Attori e elementi che smentiscono la “crisi umanitaria”

 

Lo Stato venezuelano mantiene l’articolazione con attori statali e non statali per proteggere i programmi sociali, a condizione che il sostegno non sia condizionato. Nella riunione tenutasi con FAO ed UNICEF a metà gennaio, nel quadro dell’invito della presidenza a cui parteciparono le Nazioni Unite, furono firmati accordi relativi ai programmi di alimentazione scolastica, istruzione completa ed agricoltura urbana. Allo stesso modo, i membri del Comitato Internazionale della Croce Rossa (ICRC) parteciparono insieme alla Vicepresidenza e al Ministero della Salute, nella valutazione dei meccanismi di cooperazione per rafforzare l’area medica, dopo che in precedenza, il presidente della Croce Rossa Christoph Harnisch avvertiva della natura politica dell’operazione che vuole attivarsi al confine con la Colombia, dichiarando di non partecipare a ciò che non considerava aiuti umanitari.
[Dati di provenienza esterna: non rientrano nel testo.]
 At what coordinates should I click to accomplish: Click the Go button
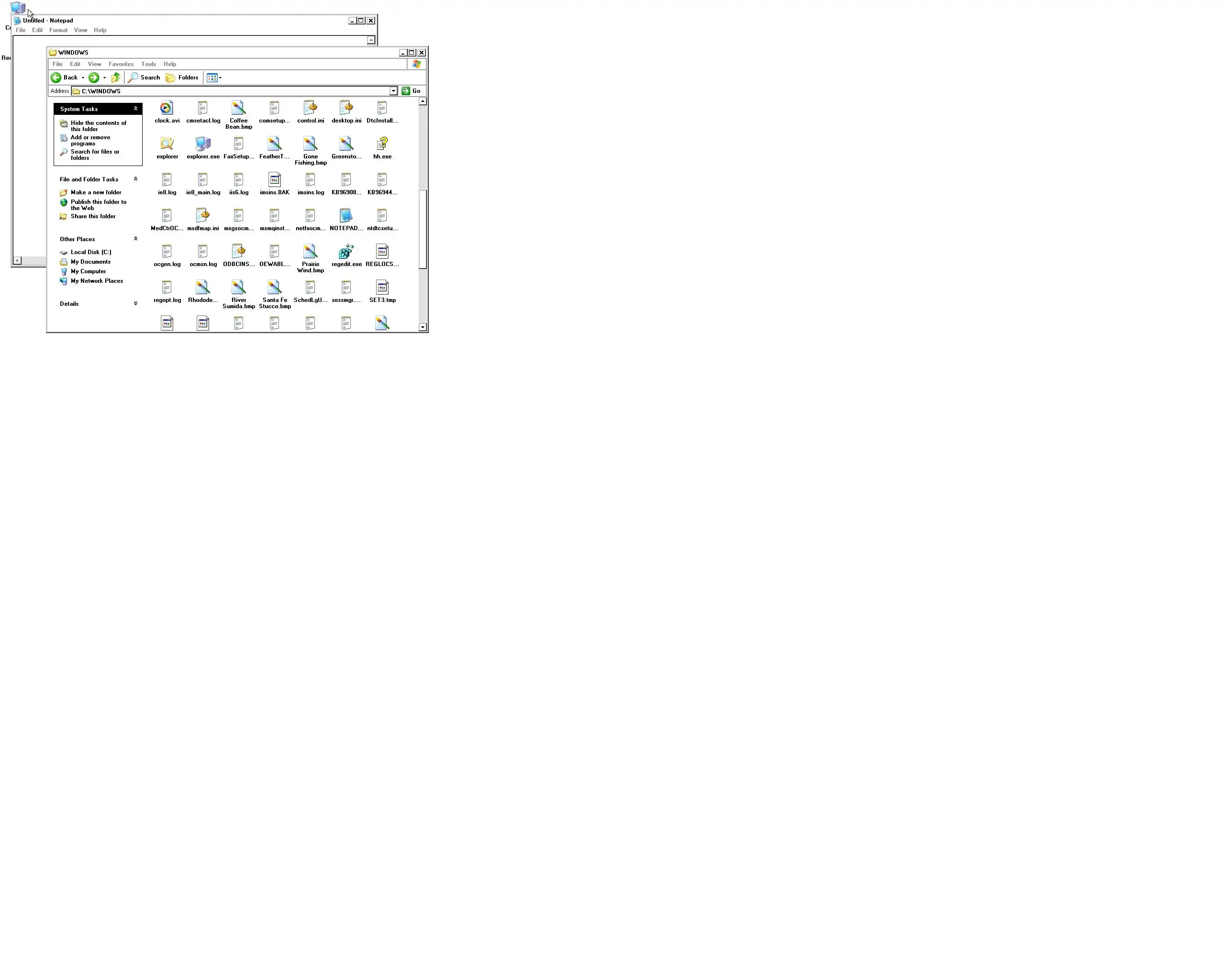[x=411, y=91]
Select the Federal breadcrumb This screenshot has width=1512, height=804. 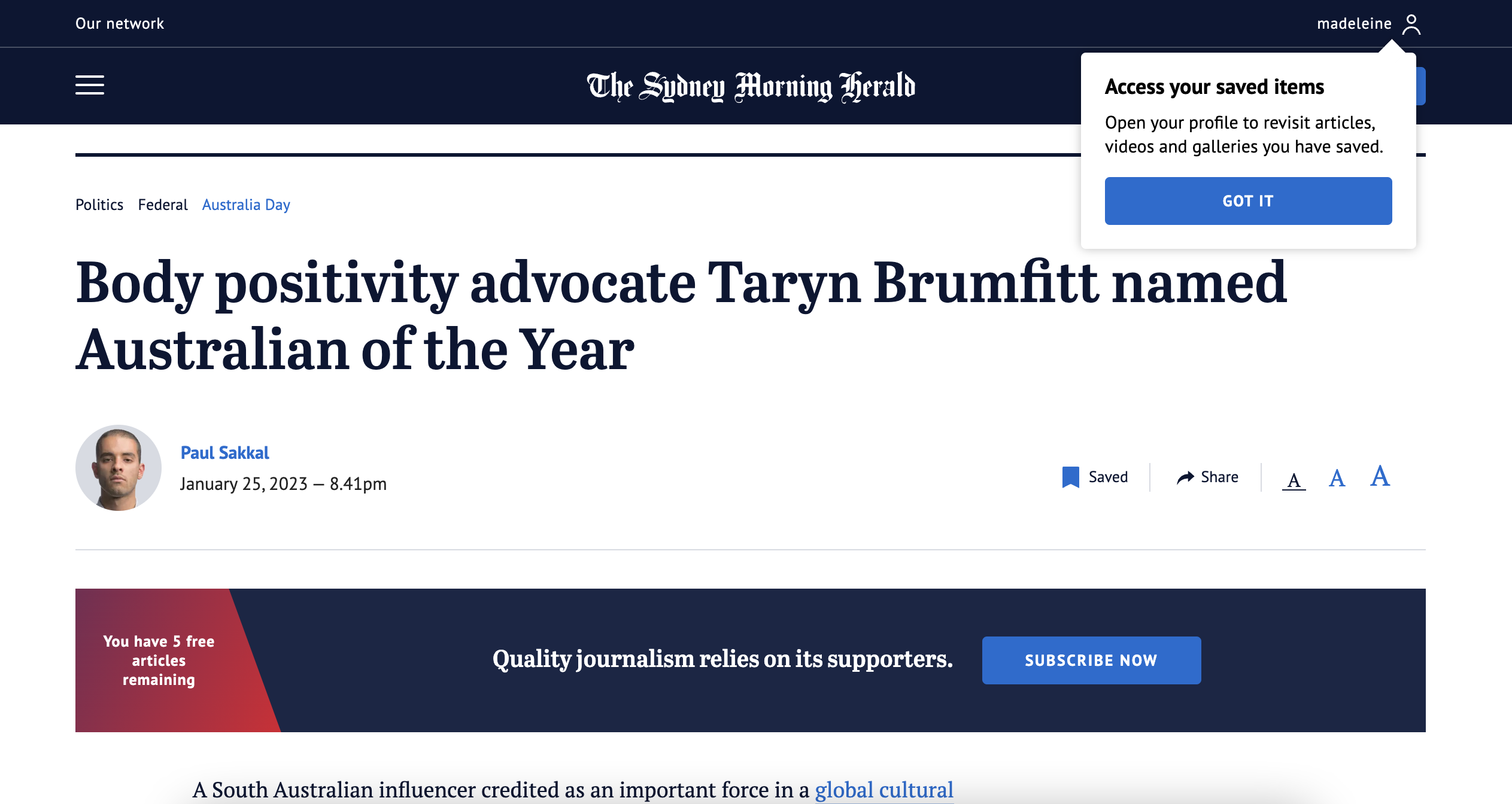pos(162,205)
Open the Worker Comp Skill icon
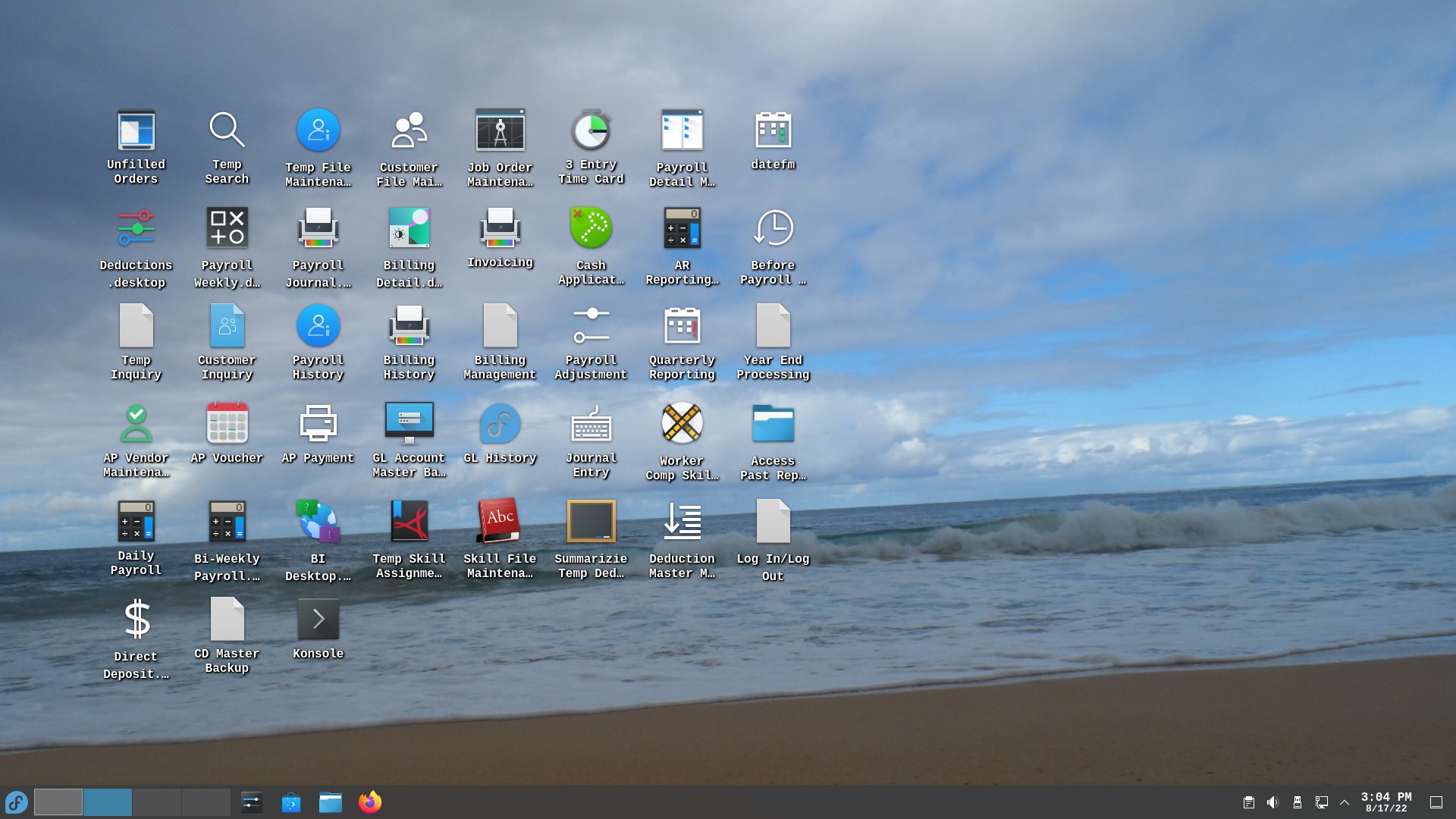The image size is (1456, 819). pos(682,424)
Il Ministro della Salute Carlos Alvarado annunciò l’ingresso di 18 milioni di forniture mediche, in gran parte derivanti cogli accordi stabiliti con Cuba e Cina, alcune acquistate direttamente sul mercato internazionale che non ostacolava i pagamenti e altre attraverso fondi rotativi e la Pan American Health Organization. La gestione diretta delle istituzioni venezuelane impedisce a Washington azioni coordinate per provocare una crisi umanitaria che promuova l’imminente caduta delle strutture che mantengono l’ordine politico del paese. Vale a dire: lo Stato e il Chavismo. Riconoscendo gli organismi paralleli come legittimi e finanziandoli, gli Stati Uniti negano all’autorità politica del governo nazionale di agire come massimo rappresentante del Paese nel risolvere i problemi. Così, denunciano che il Venezuela non accetta “aiuti umanitari”, mentre ignorano gli sforzi multilaterali per garantire la stabilità sociale. Perché una soluzione diplomatica minaccia le variabili che hanno prodotto per giustificare l’ingresso militare nel territorio come presunto “aiuto umanitario”.